Domain Randomization Using Deep Neural Networks for Estimating Positions of Bolts

Abstract

Abstract Current manual practices of replacing bolts on structures are time-consuming and costly, especially because of numerous bolts. Thus, an automated method that can visually detect and localize bolt positions would be highly beneficial. We demonstrate the use of deep neural networks using domain randomization for detecting and localizing bolts on a workpiece. In contrast to previous approaches that require training on real images, the use of domain randomization enables all training in simulation.
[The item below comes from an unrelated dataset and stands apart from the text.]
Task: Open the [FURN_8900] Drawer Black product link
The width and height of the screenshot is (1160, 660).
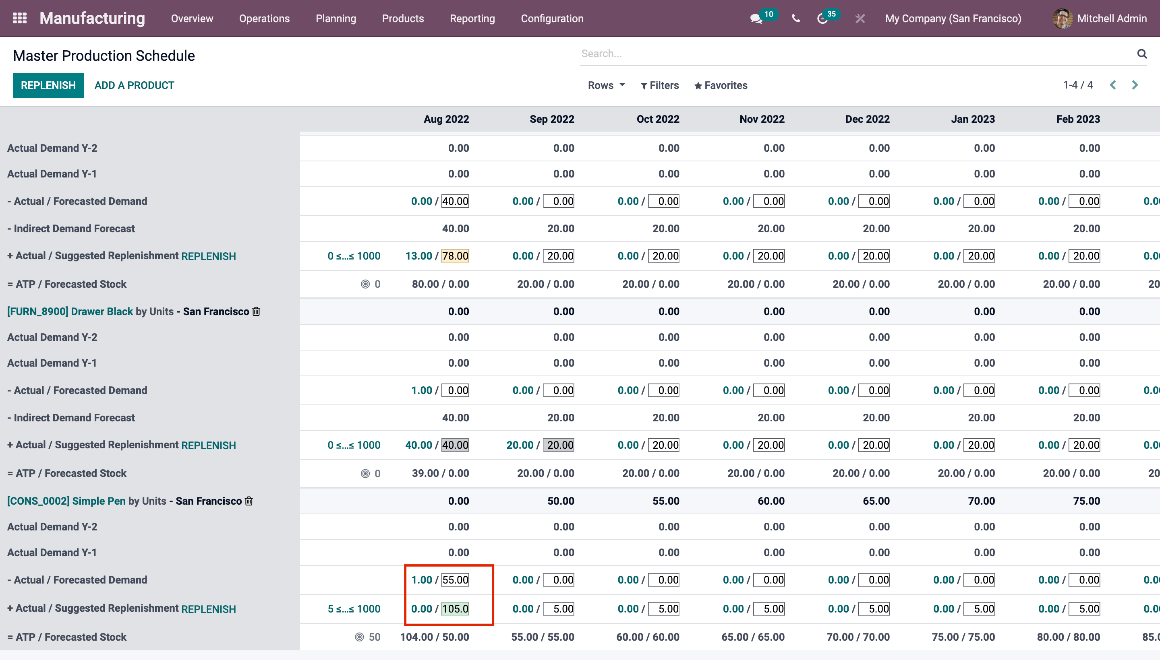Action: 70,311
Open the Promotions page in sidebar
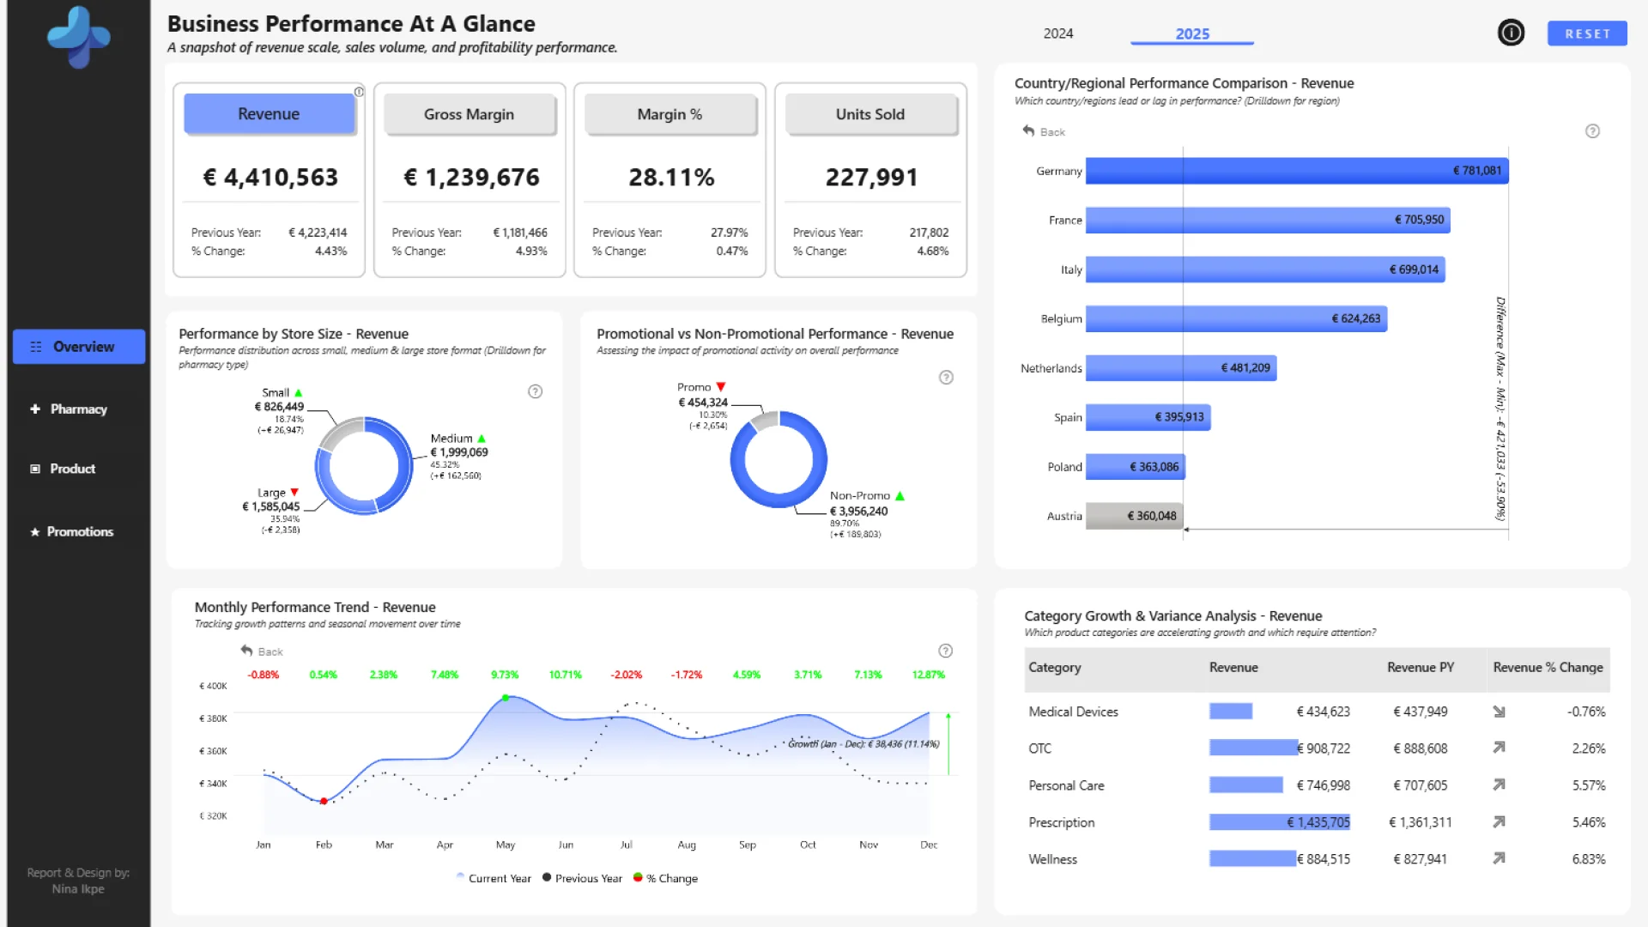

The key idea is to create a wide variety of computer-generated synthetic images by varying the texture, color, camera position and orientation, distractor objects, and noise, and train the neural network on these images such that the neural network is robust to scene variability and hence provides accurate results when deployed on real images. Using domain randomization, we train two neural networks, a faster regional convolutional neural network for detecting the bolt and placing a bounding box, and a regression convolutional neural network for estimating the x- and y-position of the bolts relative to the coordinates fixed to the workpiece. Our results indicate that in the best case, we can detect bolts with 85% accuracy and can predict 75% of bolts within 1.27 cm accuracy. The novelty of this work is in using domain randomization to detect and localize: (1) multiples of a single object and (2) small-sized objects (0.6 cm × 2.5 cm).